Study finds better option for PAD patients

A UNMC M.D., Ph.D. student was the lead author of a study which found that restoring blood flow to the legs of patients with peripheral artery disease (PAD) may stop the progression of scarring in their leg muscles.

Results of the preliminary research were presented on May 5 at the American Heart Association’s Arteriosclerosis, Thrombosis and Vascular Biology/Peripheral Vascular Disease 2016 Scientific Sessions in Nashville, Tenn.

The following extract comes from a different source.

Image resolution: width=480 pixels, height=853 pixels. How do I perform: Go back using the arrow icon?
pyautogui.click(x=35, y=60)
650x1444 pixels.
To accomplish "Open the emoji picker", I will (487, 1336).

PAD causes pain and fatigue while walking due to poor blood circulation in arteries that supply blood to the limbs. The decreased blood flow can lead to substantial scarring and damage in leg muscles.

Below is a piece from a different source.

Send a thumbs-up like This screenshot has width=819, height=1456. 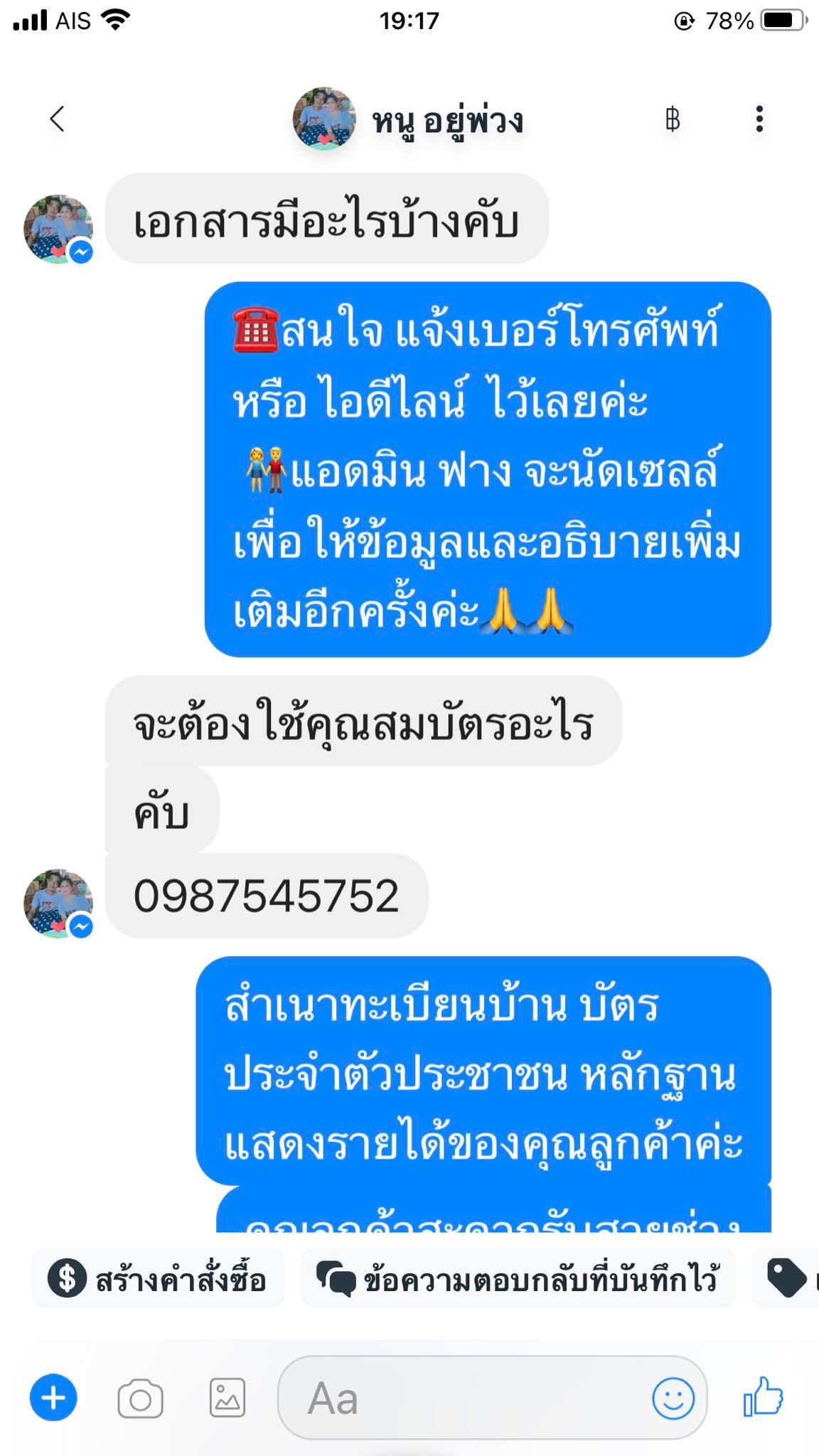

There are currently no available treatments once the scarring has occurred. Supervised exercise therapy and revascularization procedures (which reopen or bypass blockages in the blood vessels) may help PAD patients walk further and longer, but it is not known if these treatments affect the scarring process.

Duy Ha, a doctoral candidate in cellular and integrative physiology, was the lead author on the study.

Co-authors on the study from UNMC included George Casale, Ph.D., associate professor, surgery-general surgery, and Iraklis Pipinos, M.D., professor, surgery-general surgery.

The study is funded by the National Heart Lung and Blood Institute, National Institute of Aging, and the Charles and Mary Heider Fund for Excellence in Vascular Surgery. The VA Nebraska and Western Iowa Health Care System provided additional support.

“Duy Ha has been an outstanding and highly productive graduate student,” said Irving Zucker, Ph.D., professor and chair of the UNMC Department of Cellular and Integrative Physiology. “His research was a blend of clinical and basic science and shows the value of clinical and basic science departments co-mentoring graduate students.”

Ha won travel awards from the Society for Vascular Surgery and the Atherosclerosis Thrombosis and Vascular Biology Council of the American Heart Association to allow him to share this work at the conference.

He was one of only six researchers who were selected to give a moderated poster presentation in which he gave an oral presentation on the poster in front of a crowd of researchers.